##### EXERCISE INPUT #####

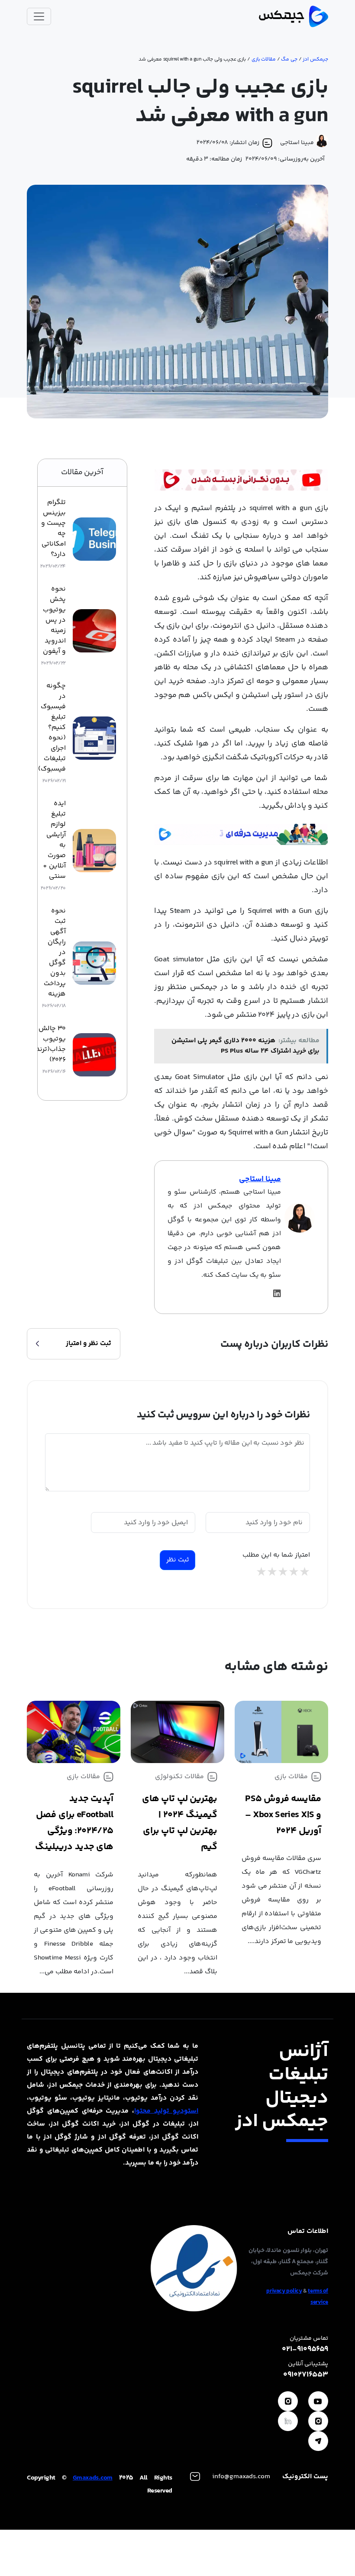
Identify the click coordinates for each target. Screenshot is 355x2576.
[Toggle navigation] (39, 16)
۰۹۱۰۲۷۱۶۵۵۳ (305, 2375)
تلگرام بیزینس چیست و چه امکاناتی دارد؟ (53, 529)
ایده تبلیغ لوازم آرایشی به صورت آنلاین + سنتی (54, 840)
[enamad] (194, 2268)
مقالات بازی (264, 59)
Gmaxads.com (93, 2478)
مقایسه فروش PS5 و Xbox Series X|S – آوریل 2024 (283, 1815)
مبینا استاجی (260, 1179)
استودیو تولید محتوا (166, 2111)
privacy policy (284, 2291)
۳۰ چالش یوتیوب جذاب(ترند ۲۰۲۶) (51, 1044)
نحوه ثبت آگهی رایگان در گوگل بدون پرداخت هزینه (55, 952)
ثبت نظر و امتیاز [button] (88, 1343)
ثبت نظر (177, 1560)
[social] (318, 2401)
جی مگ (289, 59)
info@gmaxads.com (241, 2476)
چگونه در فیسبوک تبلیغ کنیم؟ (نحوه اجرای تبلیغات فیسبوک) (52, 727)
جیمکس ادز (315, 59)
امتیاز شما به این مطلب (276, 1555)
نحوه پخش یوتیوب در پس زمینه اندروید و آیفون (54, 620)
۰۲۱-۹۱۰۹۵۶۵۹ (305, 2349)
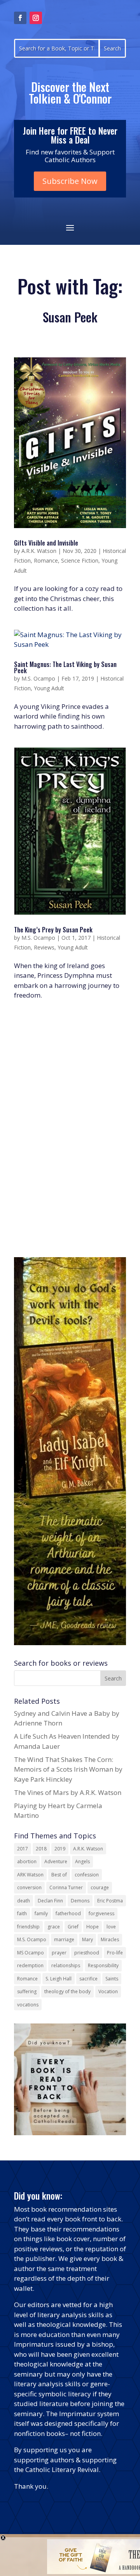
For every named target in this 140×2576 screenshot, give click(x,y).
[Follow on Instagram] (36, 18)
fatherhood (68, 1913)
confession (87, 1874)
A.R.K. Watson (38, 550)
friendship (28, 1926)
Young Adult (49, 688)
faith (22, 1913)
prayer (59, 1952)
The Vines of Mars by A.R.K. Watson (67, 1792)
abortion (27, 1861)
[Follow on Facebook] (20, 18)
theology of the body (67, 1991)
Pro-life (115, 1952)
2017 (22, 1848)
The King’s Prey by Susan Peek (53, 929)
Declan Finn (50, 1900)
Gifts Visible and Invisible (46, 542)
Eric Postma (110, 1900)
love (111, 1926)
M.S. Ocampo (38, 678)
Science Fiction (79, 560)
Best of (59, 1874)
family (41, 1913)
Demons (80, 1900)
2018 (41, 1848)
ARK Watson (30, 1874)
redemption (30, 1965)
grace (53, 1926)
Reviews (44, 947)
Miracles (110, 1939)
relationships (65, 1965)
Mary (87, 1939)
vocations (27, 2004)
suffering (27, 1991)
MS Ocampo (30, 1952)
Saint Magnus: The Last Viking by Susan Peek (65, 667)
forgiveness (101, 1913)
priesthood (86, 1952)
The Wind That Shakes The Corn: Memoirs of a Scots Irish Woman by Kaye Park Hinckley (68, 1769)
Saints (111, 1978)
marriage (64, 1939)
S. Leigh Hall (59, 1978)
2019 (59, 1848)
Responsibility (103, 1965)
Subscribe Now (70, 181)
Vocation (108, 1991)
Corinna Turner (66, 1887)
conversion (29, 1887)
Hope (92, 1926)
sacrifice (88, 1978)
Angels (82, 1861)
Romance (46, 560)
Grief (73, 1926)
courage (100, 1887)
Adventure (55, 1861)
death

#####

◆ DIRECTIONS FOR THIS TASK ◆
How many lines in the records above contain the word "Follow"? Reply with the number alone.

◆ ANSWER TO THIS TASK ◆
2